Pero a lo que iba. La otra noche PITICLI y yo fuimos a la cena SENZACIONARIUM, un espectáculo global que no deja a nadie indiferente. Ya sabíamos que nos pondrían un antifaz; que cenaríamos sin ver nada; que el equipo lo componen cantantes, actores, tragafuegos, etc.; que durante las tres horas de espectáculo estimulan todos tus sentidos… ¡pero la experiencia sobrepasó nuestras expectativas! No sólo es la cena, sino también el camino a la mesa,
los actores interactuando con los comensales, los efectos olfativos…
Me gustaría poderos dar más detalles, pero es que hay que ir y probarlo personalmente.
Yo tenía miedo de agobiarme por la oscuridad, pero lo cierto es que incluso se me hizo corto. ¡Cuando llegó el momento de quitarse los antifaces queríamos más!
Esta experiencia me hizo pensar en la búsqueda de sensaciones tan característica de los seres humanos. En algunos casos, esta búsqueda es tan extrema
que incluso existe un perfil de paciente llamado “sensation seeker”, que no veáis la de quebraderos de cabeza que generan.
Puede que por el efecto de tanto peso de la mente y lo racional, al final lo que necesitamos es poder “desconectar” y centrarnos en otras esferas de vez en cuando.
Seguramente de ahí el éxito de los deportes de riesgo, las atracciones extremas en los parques de atracciones, las performances radicales…
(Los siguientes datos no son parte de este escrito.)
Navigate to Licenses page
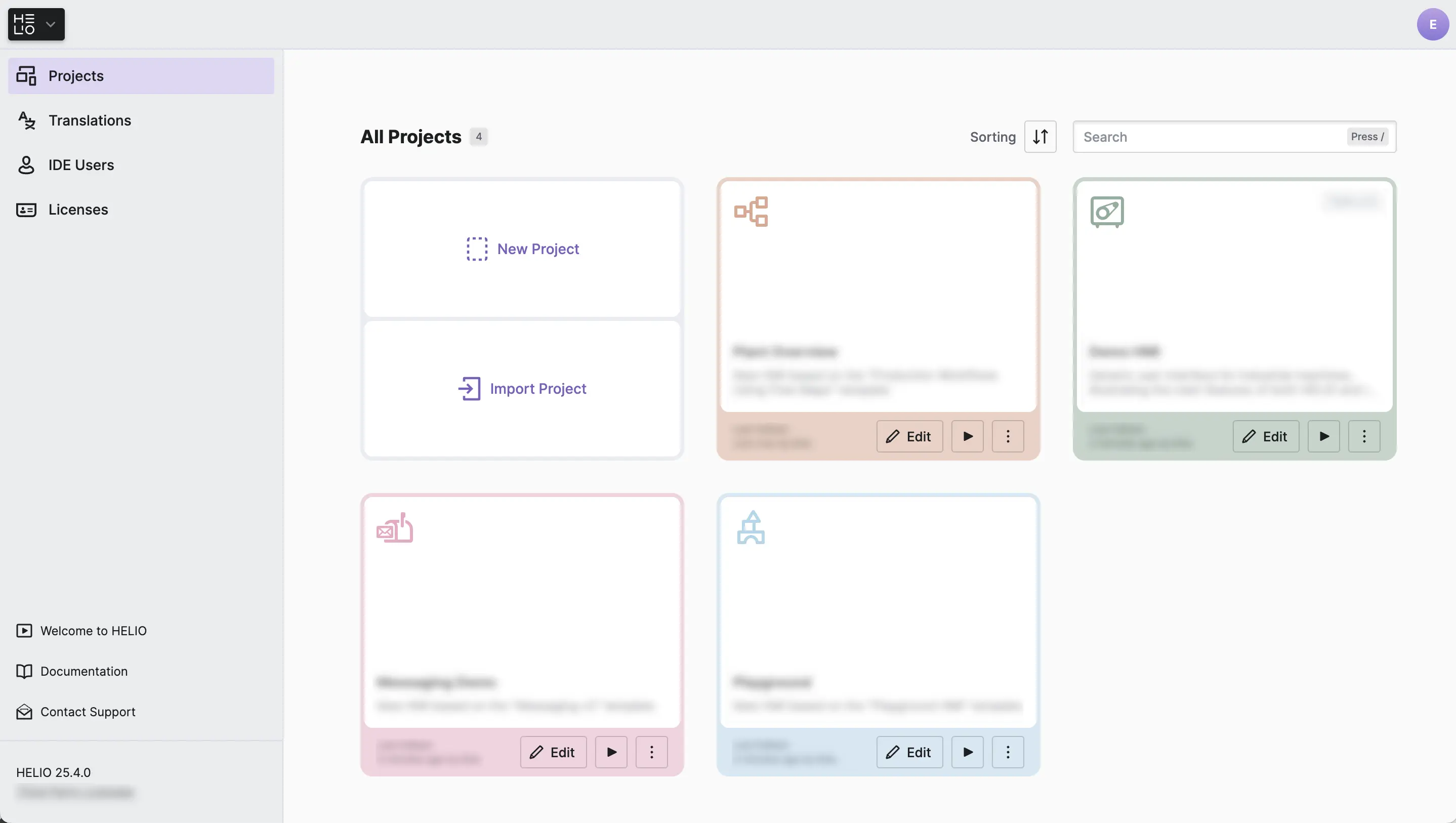The width and height of the screenshot is (1456, 823). pos(78,210)
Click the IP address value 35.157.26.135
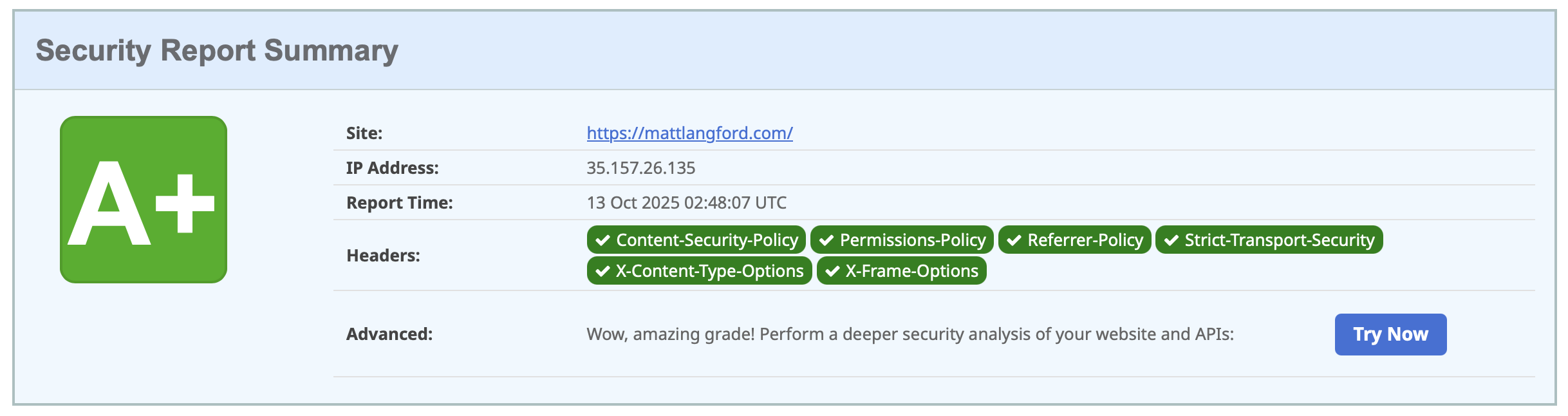Screen dimensions: 1568x416 point(640,168)

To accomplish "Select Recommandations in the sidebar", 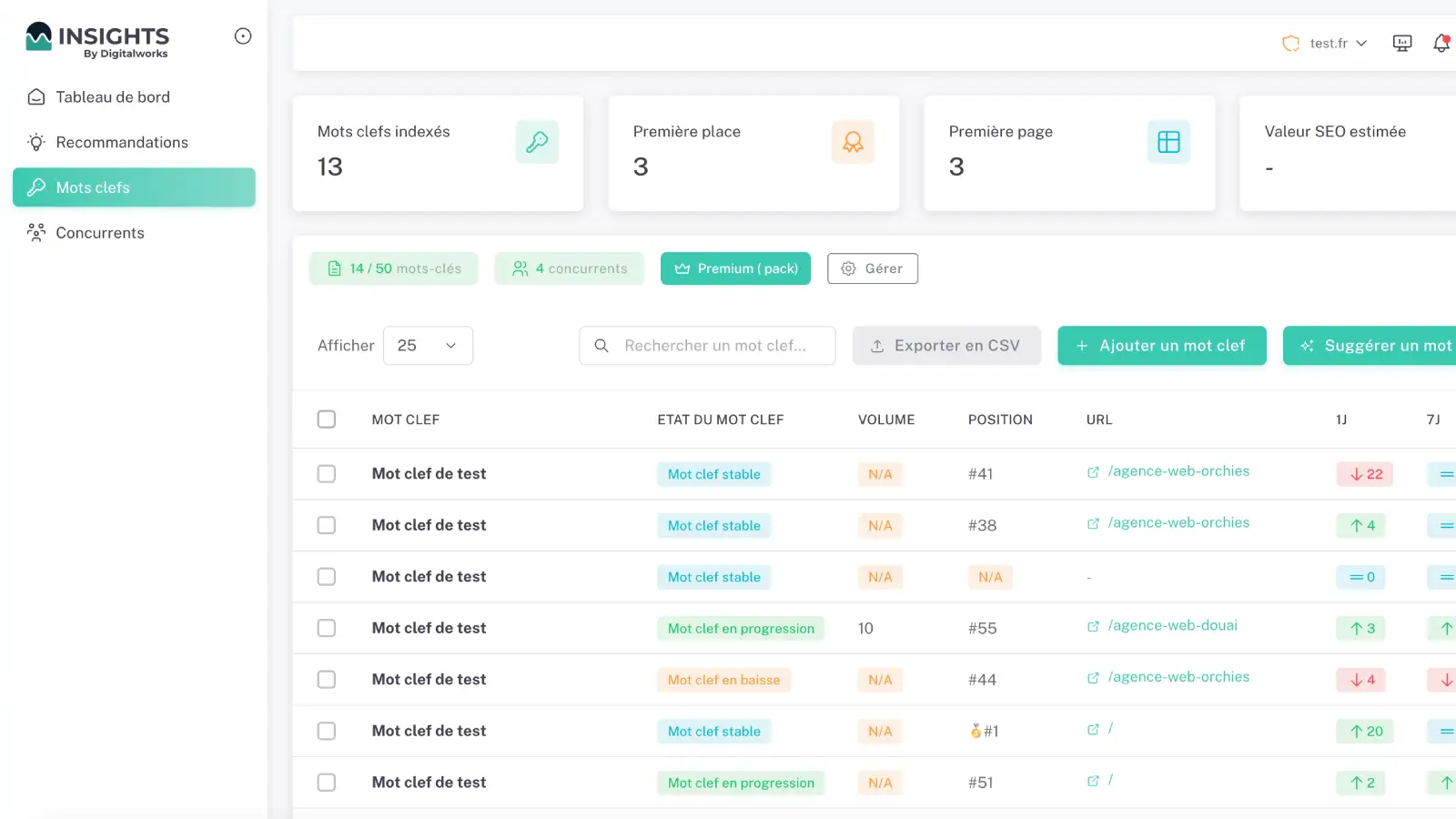I will [x=122, y=142].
Cosas que nos hagan sentir más vivos por unos instantes.
Personalmente, como buen tauro y miedoso, siempre me han dado cierto
respeto todas esas cosas “al límite”. Incluso lo paso mal en algunas atracciones de feria. Tengo la tolerancia a las mismas de una Chica de Oro.
Recuerdo una vez en la que fui de monitor con un grupo de chicos con discapacidad a un parque de atracciones. Querían montarse en la barca vikinga y allí que los subimos. Yo me monté junto a ellos para controlar. En un momento dado, con el artilugio del infierno en marcha, empiezo a oír los gritos de uno de los pasajeros:
- “¡paren la barca, que el chico se marea!”
Yo venga mirar a todos lados, buscando si alguno de los chicos se estaba encontrando mal, pero no vi nada. Y la persona seguía:
- “¡paren, paren, que se está poniendo blanco!”
Y yo que no era capaz de detectar a nadie en tal situación. Pues bien, como podréis imaginar, esa persona era yo.
Pararon la barca y me tuvieron que tumbar en uno de los bancos del parque con las piernas hacia arriba, custodiado por varios chicos con discapacidad física y mental. Algo así como la nueva versión de Blancanieves.
Así que cuando alguien me propone subir al “Dragón Khan”, por supuesto me quedo abajo aguantando las chaquetas.
Otras personas son más de buscar las emociones fuertes en las relaciones, especialmente de pareja. Si no, no entiendo cómo siguen juntas algunas que se pasan el día gritándose o/y odiándose en público.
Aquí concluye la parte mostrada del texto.